B. Değerlendirme ve Gerekçe
Dava, kadastro öncesi nedene dayalı tapu iptali ve tescil istemine ilişkindir.
Rize ili, .... ilçesi, Meydan köyü çalışma alanında bulunan 125 ada 20 parsel sayılı taşınmazın iki katlı ahşap ev ve bahcesi vasfıyla senetsizden, intikal, taksim ve kazandırıcı zamanaşımı zilyetliği ile davalılar ... ve...adına tespit edildiği, tespitin 29.12.2011 tarihinde kesinleştiği, davanın 3402 sayılı Kadastro Kanunu’nun 12/3. maddesinde düzenlenen 10 yıllık hak düşürücü süre geçtikten sonra 26.05.2022 tarihinde açıldığı anlaşılmaktadır.

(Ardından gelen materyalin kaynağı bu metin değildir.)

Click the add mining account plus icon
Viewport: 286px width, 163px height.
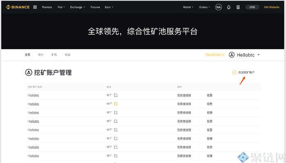(x=234, y=72)
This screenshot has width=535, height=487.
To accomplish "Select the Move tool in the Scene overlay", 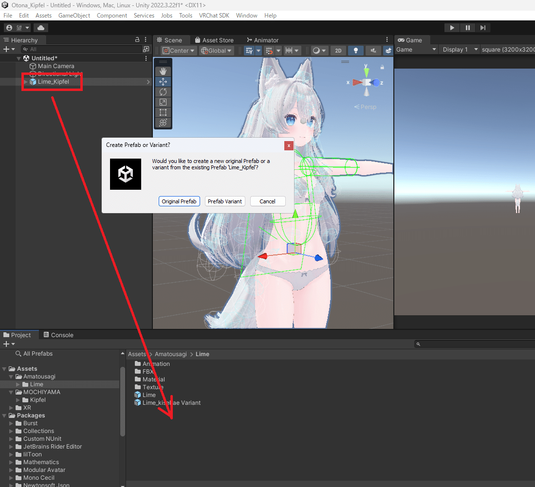I will point(163,81).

Bölge adliye mahkemelerinin nihai kararlarının bozulması 6100 sayılı Hukuk Muhakemeleri Kanunu'nun (HMK) 371. maddesinde yer alan sebeplerden birinin varlığı hâlinde mümkündür.
Temyizen incelenen karar, tarafların karşılıklı iddia ve savunmalarına, dayandıkları belgelere, uyuşmazlığa uygulanması gereken hukuk kuralları ile hukuki ilişkinin nitelendirilmesine, dava şartlarına, yargılama ve ispat kuralları ile kararda belirtilen gerekçelere göre usul ve kanuna uygun olup davacılar vekili tarafından temyiz dilekçesinde ileri sürülen nedenler kararın bozulmasını gerektirecek nitelikte görülmemiştir.
VI. KARAR
Açıklanan sebeplerle:
Davacılar vekilinin temyiz itirazlarının reddi ile temyiz olunan Bölge Adliye Mahkemesi kararının HMK’nın 370/1 hükmü uyarınca ONANMASINA,
Harç peşin alındığından bu hususta karar verilmesine yer olmadığına,
Dosyanın İlk Derece Mahkemesine, kararın bir örneğinin Bölge Adliye Mahkemesine gönderilmesine,
02.12.2024 tarihinde kesin olmak üzere oy birliğiyle karar verildi.